This is an annual event in which people are encouraged to write 50,000 words in a month. It is tremendous fun and the community that has built up around it is amazing. Millions participate. The discussion forums are filled with writers at all hours of the day and night discussing everything from the intricacies of characterization and plotting, to tips and tricks for motivating the muse.

Did I mention that it’s a community? Did I mention that it’s fun?

I try to participate every year. The most I’ve ever managed to write is 28,000 words. Last year I wrote 1,167 words on the first day and never wrote again after that. Life got in the way, like it always does.

Sometime this summer, when I started getting NaNoWriMo emails again, I debated even thinking about participating. There are pros and cons to participating. It is, after all, in November. The Worst Possible Month Ever. There many naysayers, among the people I know, and among actual writers.

Some people I know say I’m too busy, or I have kids, or papers to grade, or scholarship to publish, or whatever. I get made fun of for various reasons. “Well, if you have time to write a novel…”

“Real writers” don’t like NaNoWriMo at all. They don’t like the idea of the rabble getting their grimy hands all over Art and Literature.

The Naysayers say that the poor literary agents and junior editors are inundated with crap on December 1st because the participants are apparently too stupid to either revise their novels or submit them properly. However I’ve discussed with this agents and editors I follow on Twitter and they say they don’t get more submissions than usual after NaNoWriMo.

=-=-=-=-=

WRITTEN REQUEST — In the NaNoWriMo passage, what does the writer say some people they know point to about them?

DATA SHOWN —
=-=-=-=-=

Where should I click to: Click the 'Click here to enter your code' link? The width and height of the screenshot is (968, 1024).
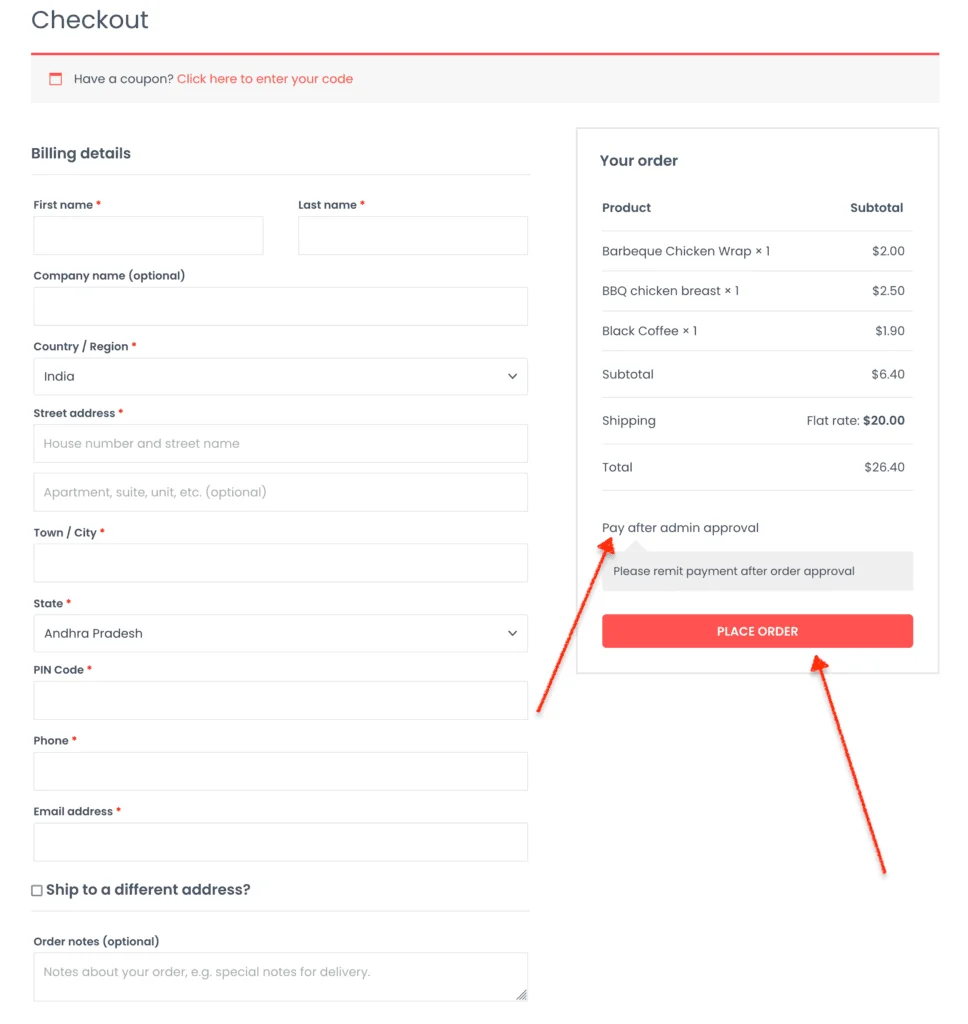point(265,79)
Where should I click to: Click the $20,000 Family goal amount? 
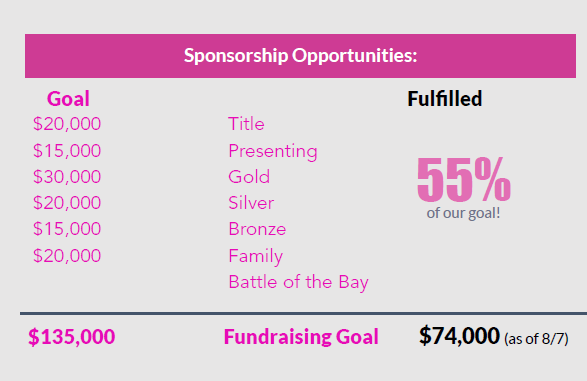pyautogui.click(x=67, y=256)
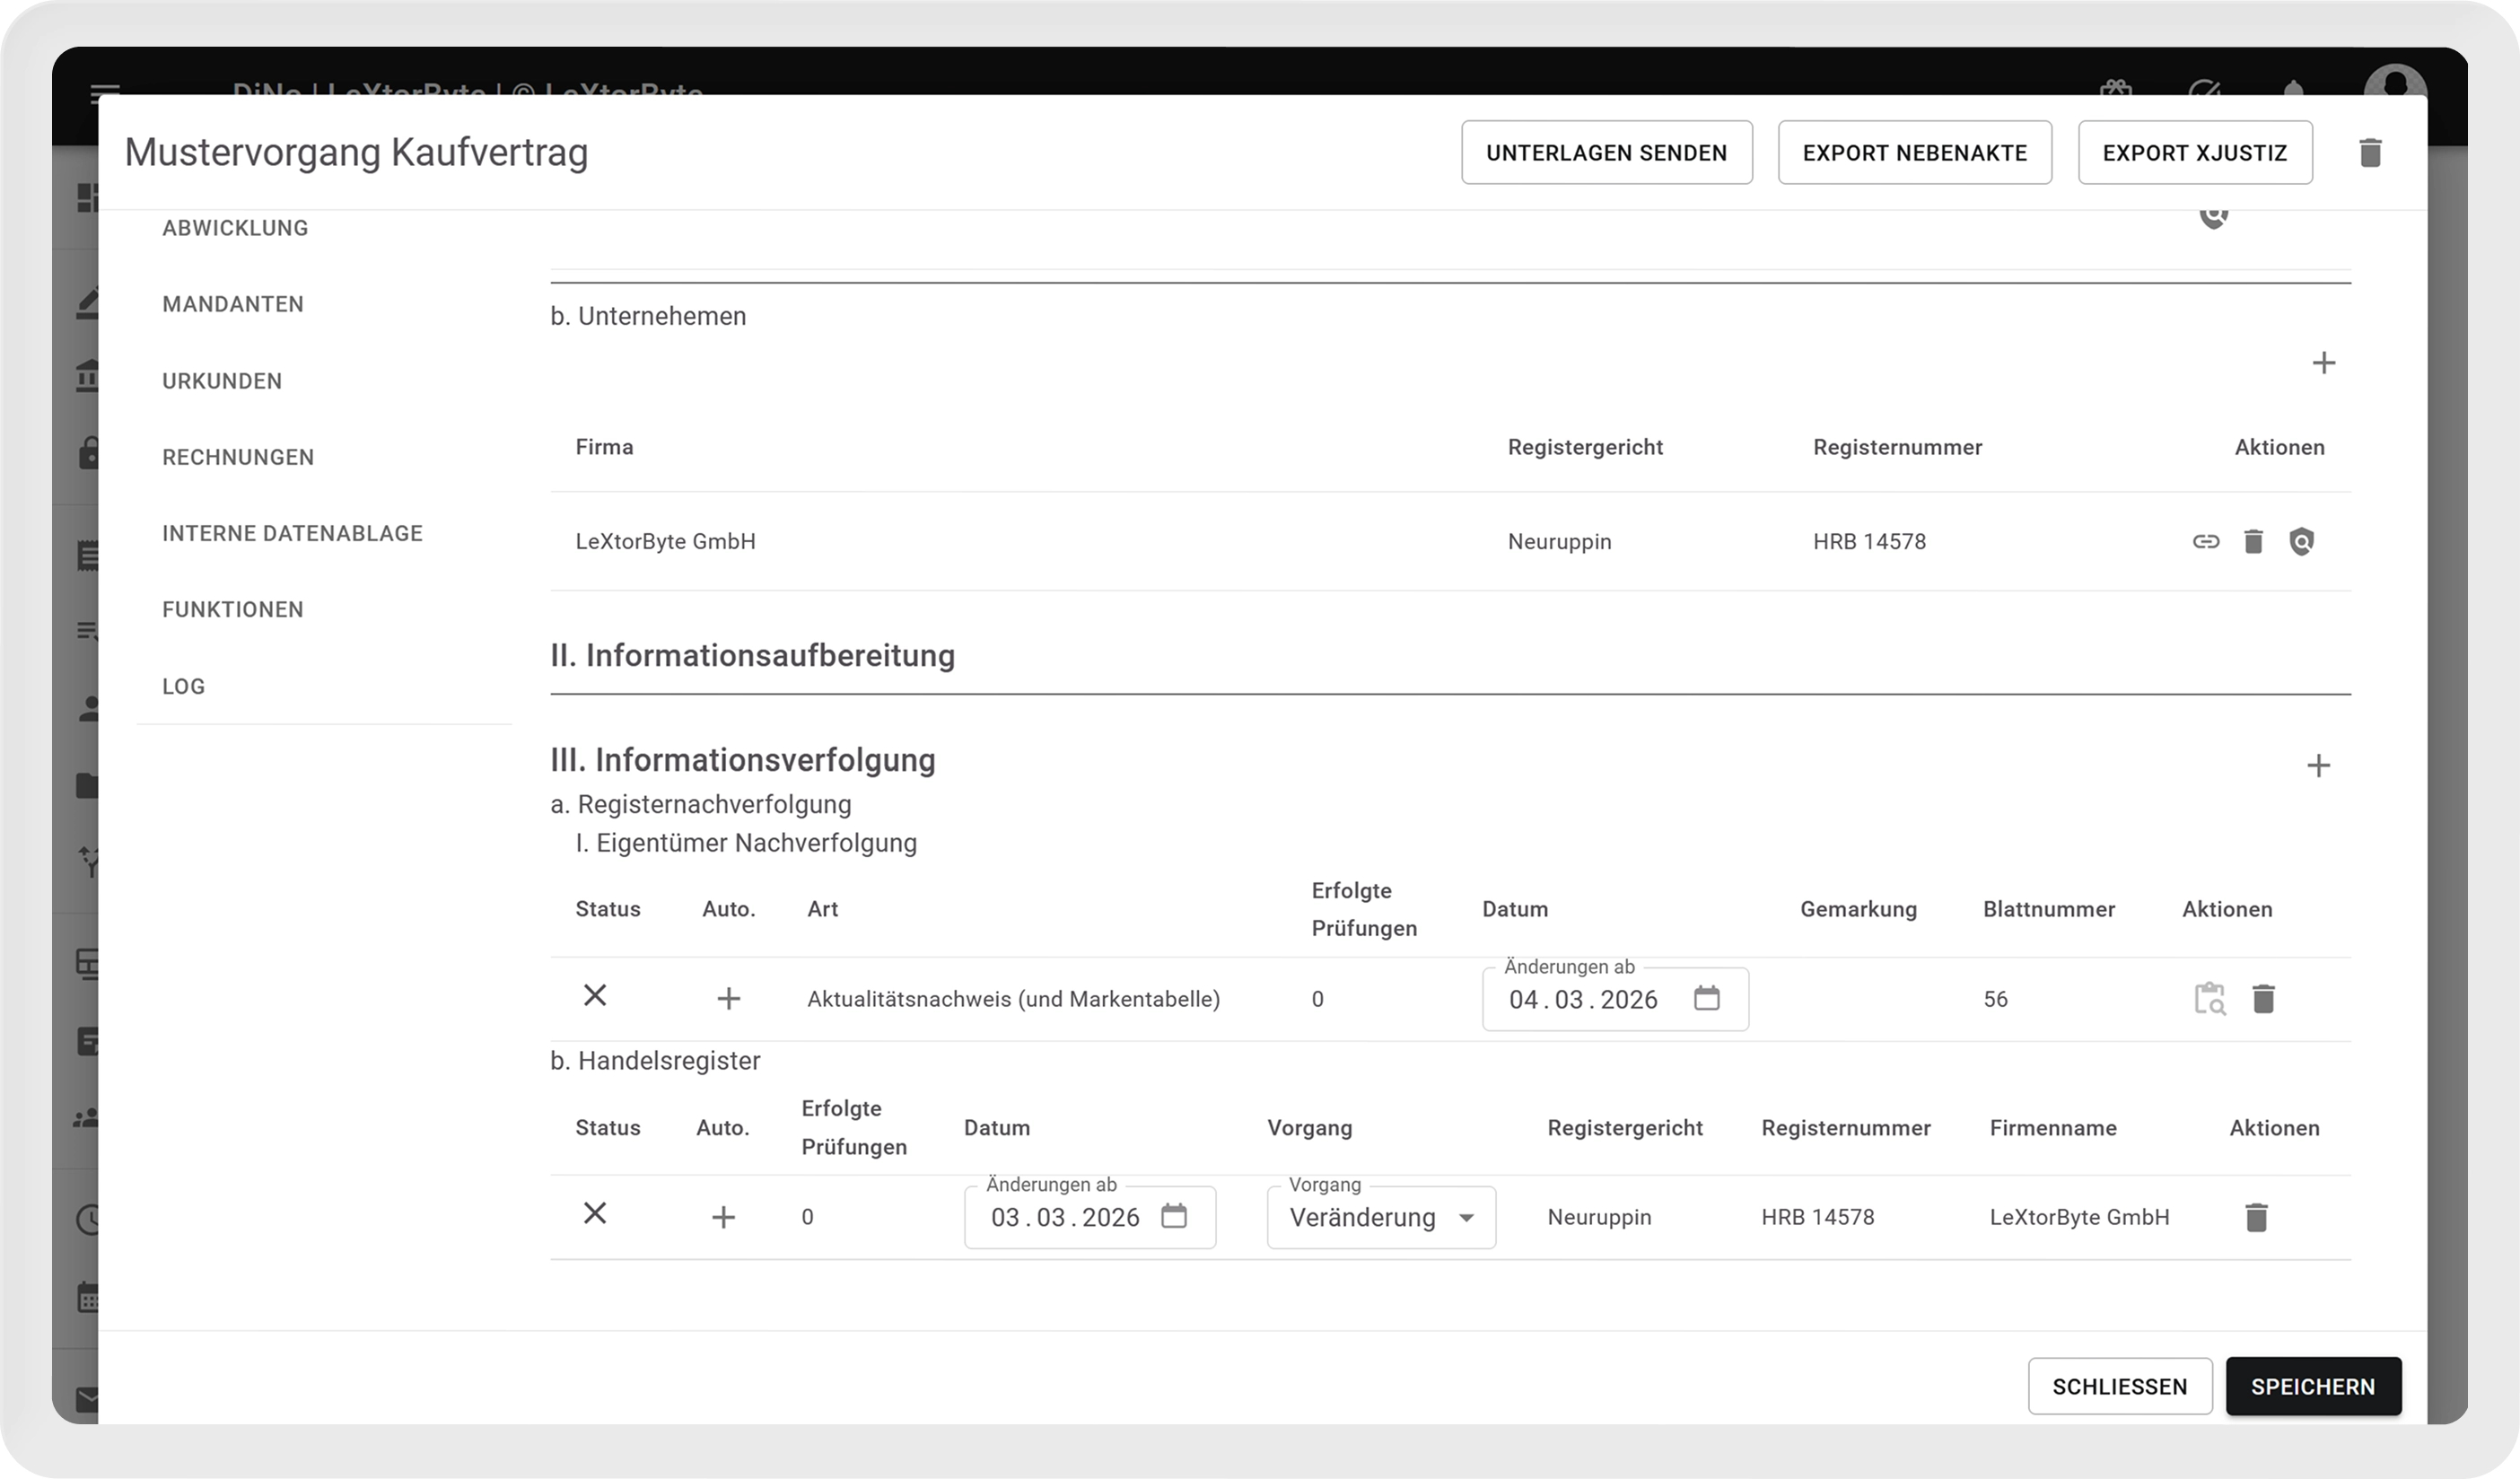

=-=-=-=-=

EXERCISE RESULT —
- The writer is too busy.
- The writer has kids.
- The writer has papers to grade.
- The writer has scholarship to publish.